Die OTWorld 2026 vereint vom 19. bis 22. Mai die internationale Branche der modernen Hilfsmittelversorgung in Leipzig. In diesem Jahr steht die Veranstaltung unter dem Motto „Du machst den Unterschied“ und feiert zugleich ihr 50-jähriges Bestehen.

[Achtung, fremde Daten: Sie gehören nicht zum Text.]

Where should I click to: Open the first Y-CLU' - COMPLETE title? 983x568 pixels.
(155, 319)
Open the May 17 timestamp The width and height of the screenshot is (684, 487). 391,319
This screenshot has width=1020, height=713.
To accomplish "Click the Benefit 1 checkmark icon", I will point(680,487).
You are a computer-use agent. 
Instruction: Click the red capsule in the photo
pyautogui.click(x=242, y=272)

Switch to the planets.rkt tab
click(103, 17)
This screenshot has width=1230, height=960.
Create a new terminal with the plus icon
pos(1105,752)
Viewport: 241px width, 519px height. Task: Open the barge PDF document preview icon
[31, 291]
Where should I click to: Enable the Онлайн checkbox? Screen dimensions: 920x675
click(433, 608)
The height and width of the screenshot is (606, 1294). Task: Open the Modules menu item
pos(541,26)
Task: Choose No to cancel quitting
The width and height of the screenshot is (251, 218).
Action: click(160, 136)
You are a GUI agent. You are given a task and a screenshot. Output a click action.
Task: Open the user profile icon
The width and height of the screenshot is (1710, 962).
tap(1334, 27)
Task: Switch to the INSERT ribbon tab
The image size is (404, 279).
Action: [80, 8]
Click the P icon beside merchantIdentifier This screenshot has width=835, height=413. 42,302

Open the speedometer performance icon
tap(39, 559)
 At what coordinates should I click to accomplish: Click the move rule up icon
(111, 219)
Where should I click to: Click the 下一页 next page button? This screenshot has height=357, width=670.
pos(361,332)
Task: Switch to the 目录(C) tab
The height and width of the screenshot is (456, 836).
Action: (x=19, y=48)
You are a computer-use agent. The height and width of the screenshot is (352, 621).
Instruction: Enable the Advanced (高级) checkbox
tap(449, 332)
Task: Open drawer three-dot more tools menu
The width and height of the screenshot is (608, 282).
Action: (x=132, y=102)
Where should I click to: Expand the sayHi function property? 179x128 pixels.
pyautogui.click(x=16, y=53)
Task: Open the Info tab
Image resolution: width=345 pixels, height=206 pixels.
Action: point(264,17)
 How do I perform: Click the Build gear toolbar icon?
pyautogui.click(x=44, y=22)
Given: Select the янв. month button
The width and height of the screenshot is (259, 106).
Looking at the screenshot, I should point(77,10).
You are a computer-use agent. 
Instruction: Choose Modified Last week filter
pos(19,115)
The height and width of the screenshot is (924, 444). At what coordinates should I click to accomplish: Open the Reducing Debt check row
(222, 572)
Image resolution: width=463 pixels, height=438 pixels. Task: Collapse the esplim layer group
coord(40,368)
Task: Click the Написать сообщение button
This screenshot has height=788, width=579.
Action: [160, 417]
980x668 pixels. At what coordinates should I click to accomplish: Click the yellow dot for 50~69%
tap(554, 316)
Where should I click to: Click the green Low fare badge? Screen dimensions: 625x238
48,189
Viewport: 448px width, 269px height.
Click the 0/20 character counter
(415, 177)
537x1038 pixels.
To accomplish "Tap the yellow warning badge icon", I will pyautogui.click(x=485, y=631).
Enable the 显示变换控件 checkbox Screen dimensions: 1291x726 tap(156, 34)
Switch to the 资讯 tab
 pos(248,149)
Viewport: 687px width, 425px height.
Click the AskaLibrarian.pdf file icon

Mehr als 570 Aussteller aus über 40 Ländern präsentieren in drei Messehallen Innovationen und Weltpremieren aus den Bereichen Orthopädie-Technik, Orthopädie-Schuhtechnik, Reha-Technik, Kompressionstherapie und digitale Fertigung. Parallel dazu findet der Weltkongress mit über 300 Referenten und Referentinnen aus mehr als 30 Ländern statt. Insgesamt erwarten die Teilnehmenden rund 100 Stunden wissenschaftliches Programm.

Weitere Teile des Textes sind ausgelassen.